— Work item —
When the line containing "social (602, 893)" appears in the listing below, set it down along with each later line through the end, exactly as written, and nothing before it.
== Data shown
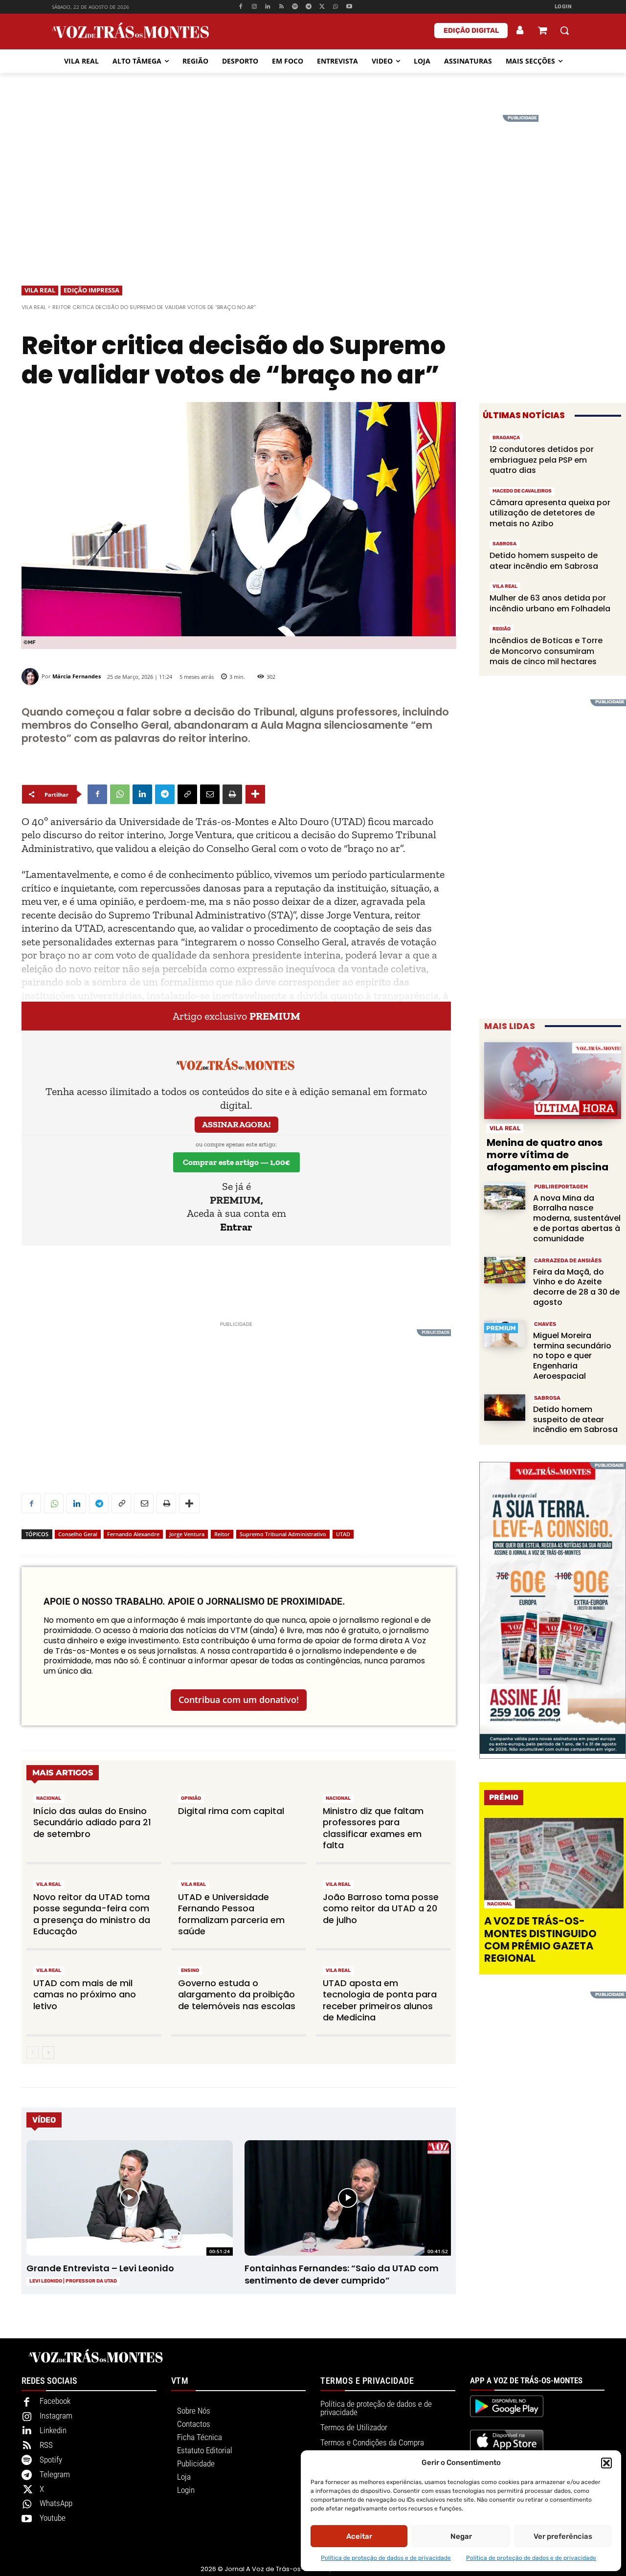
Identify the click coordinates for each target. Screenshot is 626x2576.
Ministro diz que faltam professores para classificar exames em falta (373, 1828)
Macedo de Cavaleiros (522, 491)
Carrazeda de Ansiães (568, 1260)
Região (501, 629)
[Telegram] (308, 7)
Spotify (51, 2459)
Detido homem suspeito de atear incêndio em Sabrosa (544, 561)
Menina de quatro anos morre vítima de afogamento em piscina (547, 1155)
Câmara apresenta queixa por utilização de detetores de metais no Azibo (550, 513)
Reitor (222, 1534)
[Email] (210, 794)
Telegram (55, 2474)
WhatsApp (56, 2503)
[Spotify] (295, 7)
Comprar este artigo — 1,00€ (236, 1162)
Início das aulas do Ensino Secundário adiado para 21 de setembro (92, 1822)
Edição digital (471, 30)
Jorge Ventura (186, 1534)
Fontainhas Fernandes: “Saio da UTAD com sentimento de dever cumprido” (342, 2274)
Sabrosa (504, 544)
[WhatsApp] (335, 7)
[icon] (542, 31)
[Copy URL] (187, 794)
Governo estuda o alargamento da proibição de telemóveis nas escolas (236, 1994)
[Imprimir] (232, 794)
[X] (322, 7)
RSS (46, 2445)
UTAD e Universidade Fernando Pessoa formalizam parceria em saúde (231, 1914)
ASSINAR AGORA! (236, 1124)
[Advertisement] (313, 183)
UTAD (343, 1534)
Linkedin (53, 2430)
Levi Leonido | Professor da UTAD (73, 2281)
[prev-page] (32, 2052)
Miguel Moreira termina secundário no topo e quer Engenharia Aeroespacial (572, 1356)
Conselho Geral (77, 1534)
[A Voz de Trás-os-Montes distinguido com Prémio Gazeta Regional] (554, 1863)
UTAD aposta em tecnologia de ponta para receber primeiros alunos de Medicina (380, 2000)
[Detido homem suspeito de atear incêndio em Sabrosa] (504, 1407)
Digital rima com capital (231, 1811)
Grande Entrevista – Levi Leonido (100, 2268)
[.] (520, 30)
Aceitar (359, 2536)
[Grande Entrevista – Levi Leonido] (129, 2198)
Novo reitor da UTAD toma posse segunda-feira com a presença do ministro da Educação (91, 1914)
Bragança (506, 438)
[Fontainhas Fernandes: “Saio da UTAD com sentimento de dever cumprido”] (347, 2198)
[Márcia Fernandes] (32, 676)
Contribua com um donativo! (239, 1699)
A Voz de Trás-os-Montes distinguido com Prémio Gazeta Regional (540, 1939)
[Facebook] (240, 7)
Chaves (545, 1324)
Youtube (53, 2518)
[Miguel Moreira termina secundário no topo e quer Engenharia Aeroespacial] (504, 1334)
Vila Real (39, 290)
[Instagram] (254, 7)
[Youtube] (349, 7)
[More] (255, 794)
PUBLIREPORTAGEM (561, 1187)
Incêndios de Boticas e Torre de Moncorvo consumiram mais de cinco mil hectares (546, 651)
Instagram (56, 2415)
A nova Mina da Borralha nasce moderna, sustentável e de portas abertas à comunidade (577, 1218)
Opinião (191, 1798)
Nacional (48, 1798)
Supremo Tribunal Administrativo (283, 1534)
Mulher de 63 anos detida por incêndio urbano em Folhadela (550, 603)
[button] (606, 2463)
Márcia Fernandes (76, 676)
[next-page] (48, 2052)
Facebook (55, 2401)
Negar (461, 2536)
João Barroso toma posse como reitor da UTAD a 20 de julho (381, 1908)
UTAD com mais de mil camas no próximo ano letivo (84, 1994)
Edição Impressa (91, 290)
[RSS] (281, 7)
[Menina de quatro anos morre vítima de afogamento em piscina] (552, 1080)
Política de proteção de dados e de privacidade (386, 2557)
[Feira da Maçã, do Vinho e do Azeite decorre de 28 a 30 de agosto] (504, 1270)
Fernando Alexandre (133, 1534)
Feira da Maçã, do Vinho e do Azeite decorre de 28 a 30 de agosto (576, 1287)
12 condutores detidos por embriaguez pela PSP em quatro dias (542, 460)
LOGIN (563, 6)
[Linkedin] (267, 7)
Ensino (190, 1970)
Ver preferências (563, 2536)
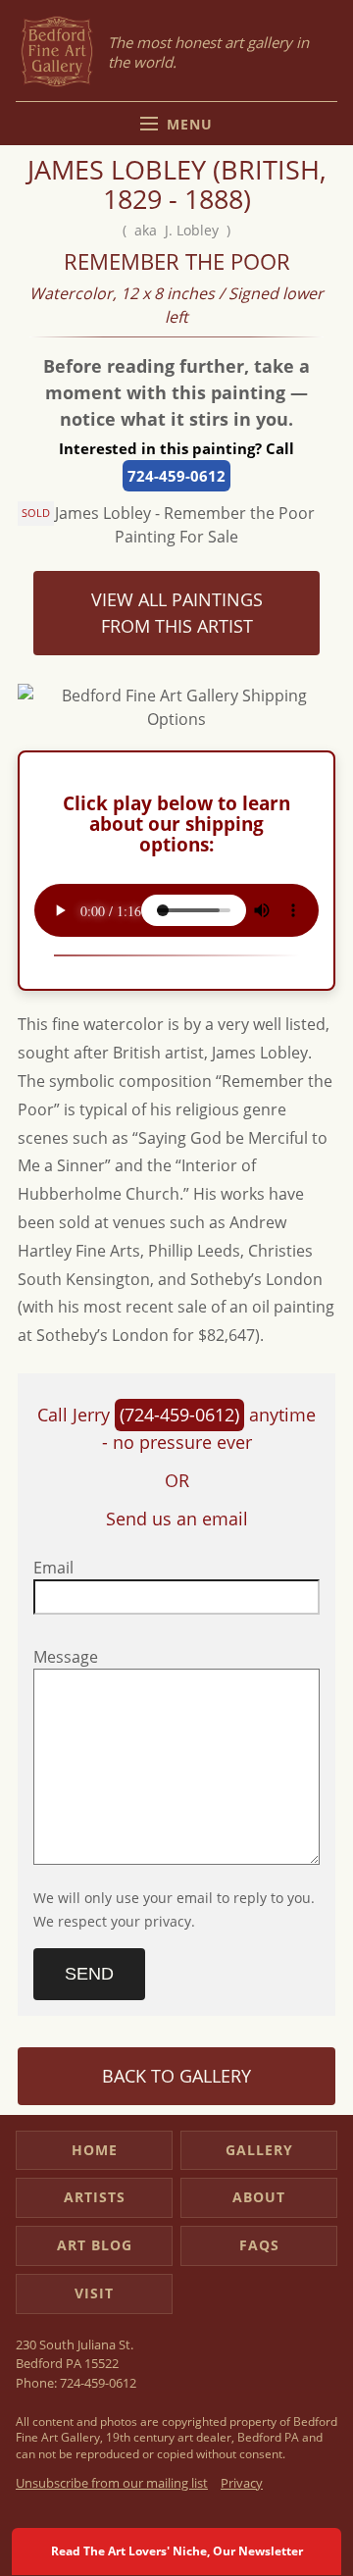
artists (95, 2197)
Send (89, 1974)
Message (65, 1657)
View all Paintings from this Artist (177, 613)
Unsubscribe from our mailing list (112, 2483)
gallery (259, 2149)
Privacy (242, 2483)
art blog (94, 2245)
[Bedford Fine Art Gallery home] (57, 52)
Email (53, 1567)
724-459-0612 (176, 476)
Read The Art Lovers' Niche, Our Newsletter (177, 2551)
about (258, 2197)
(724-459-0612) (179, 1414)
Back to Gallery (176, 2075)
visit (94, 2293)
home (95, 2149)
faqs (259, 2245)
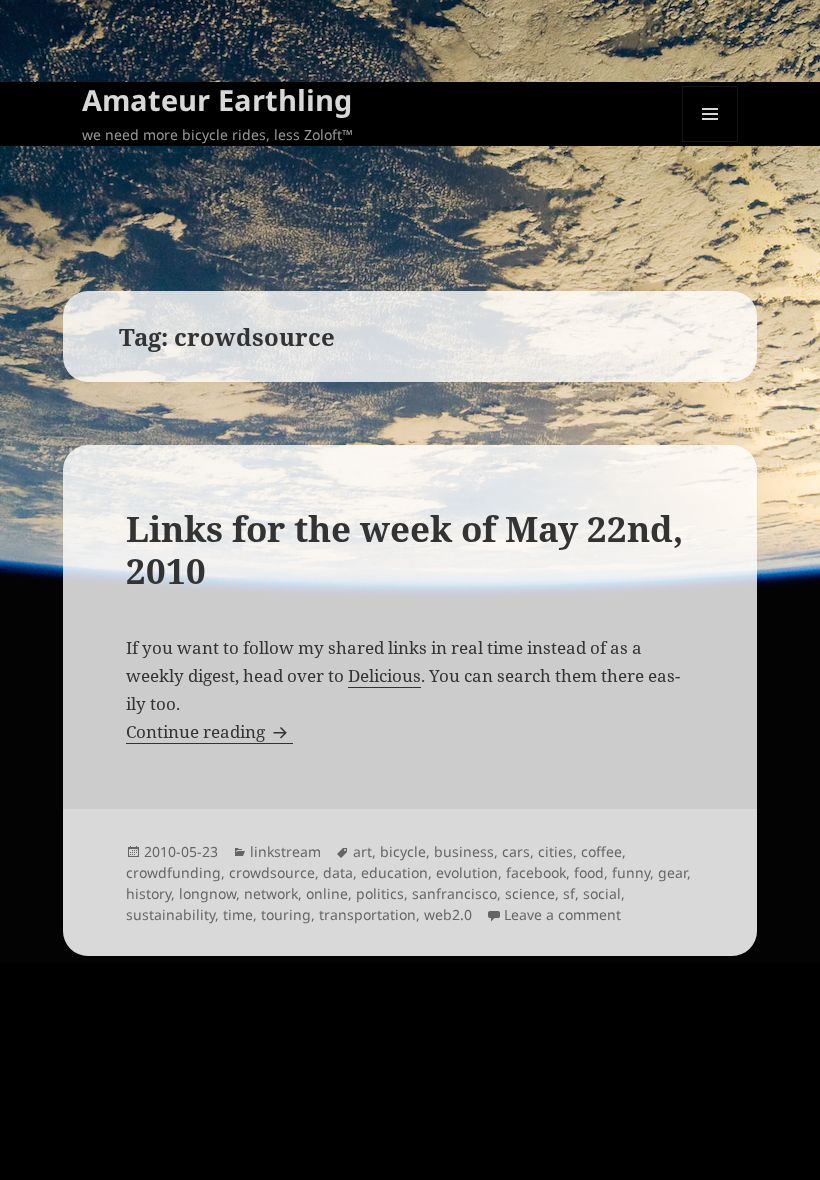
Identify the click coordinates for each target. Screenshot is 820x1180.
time (238, 914)
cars (516, 851)
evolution (467, 872)
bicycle (403, 851)
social (602, 893)
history (148, 893)
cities (555, 851)
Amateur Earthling (217, 99)
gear (672, 872)
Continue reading (209, 731)
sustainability (170, 914)
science (530, 893)
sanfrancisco (454, 893)
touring (286, 914)
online (327, 893)
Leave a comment (562, 914)
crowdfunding (173, 872)
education (394, 872)
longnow (207, 893)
====
— Task answer —
social (602, 893)
history (148, 893)
cities (555, 851)
Amateur Earthling (217, 99)
gear (672, 872)
Continue reading (209, 731)
sustainability (170, 914)
science (530, 893)
sanfrancisco (454, 893)
touring (286, 914)
online (327, 893)
Leave a comment (562, 914)
crowdfunding (173, 872)
education (394, 872)
longnow (207, 893)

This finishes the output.